The inscription on the frame of the portrait was first recorded by J.G. Nichols in 1859. The date '1549' is inconsistent with the rest of the inscription which proclaims the portrait to be the image of King Edward VI at the time of his coronation (which took place in 1547) and should therefore be regarded with caution.

The rapier that Edward VI clasps with his left hand in this portrait is particularly interesting. It was traditionally associated with a lost drawing by Holbein of a sword for Edward VI from the Arundel collection which was recorded by Wenzel Hollar. However, A. Norman (op.cit.) commented that although this 'has a similar knuckle guard, the pommel is of another shape and is, in any case, quite differently decorated' and suggested that it was more similar to a drawing by the Spaniard Antonio de Valdez dated 1537 which has several similar features (op.cit., p. 369). More recently it has been suggested by Claud Blair that the rapier might be the work of the Spanish damascener Diego de Çaias who is known to have worked for Henry VIII and Edward VI.
The portrait is first recorded in the collection of the More family in an inventory of the contents of Loseley House dated 1777 (the first inventory of the contents of the house to list pictures individually). Its earlier provenance is not clear. The Manor of Loseley was acquired by Sir Christopher More, who had held the position at King Henry VIII's Court of King's Remembrancer and was Sheriff of Surrey and Sussex, in 1532. It seems likely that the picture was acquired by either Sir Christopher's son Sir William More (1520-1600), one of Queen Elizabeth I's most trusted advisers, who was a Member of Parliament as well as county Sheriff, and who built the present house between 1562 and 1568 (where he entertained Queen Elizabeth I in 1577), or perhaps by his son Sir George More (1553-1632), who was also a Member of Parliament, Sheriff of Surrey and Sussex (1597), and held a number of important offices under King James I including that of being Treasurer to Henry Prince of Wales (1603). The picture does not appear in an inventory of Sir William's possessions of 1556, taken before the building of the present house, which records him owning only one portrait, that of King Henry VIII, so it may have entered his collection after that date.

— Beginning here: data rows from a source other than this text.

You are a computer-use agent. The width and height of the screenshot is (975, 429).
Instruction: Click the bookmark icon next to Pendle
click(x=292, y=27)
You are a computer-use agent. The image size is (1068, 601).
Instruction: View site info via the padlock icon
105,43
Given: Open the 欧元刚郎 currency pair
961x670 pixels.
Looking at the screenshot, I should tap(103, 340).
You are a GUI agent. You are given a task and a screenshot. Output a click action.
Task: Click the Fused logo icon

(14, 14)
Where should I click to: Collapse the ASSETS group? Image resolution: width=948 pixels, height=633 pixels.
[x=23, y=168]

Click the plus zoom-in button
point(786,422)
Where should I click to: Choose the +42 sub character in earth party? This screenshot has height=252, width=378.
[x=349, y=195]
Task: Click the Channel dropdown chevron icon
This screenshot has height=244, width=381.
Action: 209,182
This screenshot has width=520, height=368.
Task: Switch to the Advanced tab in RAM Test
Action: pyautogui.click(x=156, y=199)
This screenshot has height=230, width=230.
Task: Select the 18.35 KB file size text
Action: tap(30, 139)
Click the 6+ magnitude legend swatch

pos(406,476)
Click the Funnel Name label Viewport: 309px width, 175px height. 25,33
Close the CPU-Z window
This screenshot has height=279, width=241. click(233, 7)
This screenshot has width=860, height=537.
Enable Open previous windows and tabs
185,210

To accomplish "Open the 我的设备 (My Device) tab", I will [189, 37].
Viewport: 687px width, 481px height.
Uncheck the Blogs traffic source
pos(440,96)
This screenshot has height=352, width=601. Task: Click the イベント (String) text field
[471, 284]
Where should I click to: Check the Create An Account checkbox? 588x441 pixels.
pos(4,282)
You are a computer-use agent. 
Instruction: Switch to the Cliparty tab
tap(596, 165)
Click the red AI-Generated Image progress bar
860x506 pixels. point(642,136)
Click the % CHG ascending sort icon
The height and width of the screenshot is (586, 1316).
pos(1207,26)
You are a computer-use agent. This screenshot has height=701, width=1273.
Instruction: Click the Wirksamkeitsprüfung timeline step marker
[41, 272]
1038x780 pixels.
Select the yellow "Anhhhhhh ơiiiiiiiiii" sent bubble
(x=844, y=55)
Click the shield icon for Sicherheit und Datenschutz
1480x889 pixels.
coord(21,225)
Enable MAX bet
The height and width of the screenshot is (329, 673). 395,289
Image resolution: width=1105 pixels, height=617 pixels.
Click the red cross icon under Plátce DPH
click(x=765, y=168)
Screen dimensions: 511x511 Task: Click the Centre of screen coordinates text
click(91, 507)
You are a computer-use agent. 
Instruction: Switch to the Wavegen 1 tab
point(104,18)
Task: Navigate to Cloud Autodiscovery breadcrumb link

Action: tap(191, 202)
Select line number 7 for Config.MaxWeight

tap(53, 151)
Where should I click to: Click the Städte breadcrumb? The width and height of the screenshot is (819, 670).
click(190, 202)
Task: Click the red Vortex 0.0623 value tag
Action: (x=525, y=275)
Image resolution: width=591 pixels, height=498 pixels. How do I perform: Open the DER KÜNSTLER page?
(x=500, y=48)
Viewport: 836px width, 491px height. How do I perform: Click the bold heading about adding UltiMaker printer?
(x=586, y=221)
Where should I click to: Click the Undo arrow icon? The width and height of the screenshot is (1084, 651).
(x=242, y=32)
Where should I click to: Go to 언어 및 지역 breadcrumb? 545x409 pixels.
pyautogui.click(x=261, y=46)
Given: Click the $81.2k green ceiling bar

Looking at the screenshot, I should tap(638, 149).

Susan Foister (loc. cit.) commented that one possible source for the picture was Sir Thomas Cawarden, Edward VI's Master of Revels and also Keeper of the nearby Palace of Nonsuch, built by Henry VIII, for whose estate Sir William More acted as an executor. Although she noted that an inventory that appears to list Cawarden's goods (in the Guildford Muniment Room) includes several pictures, but no portrait of Edward VI.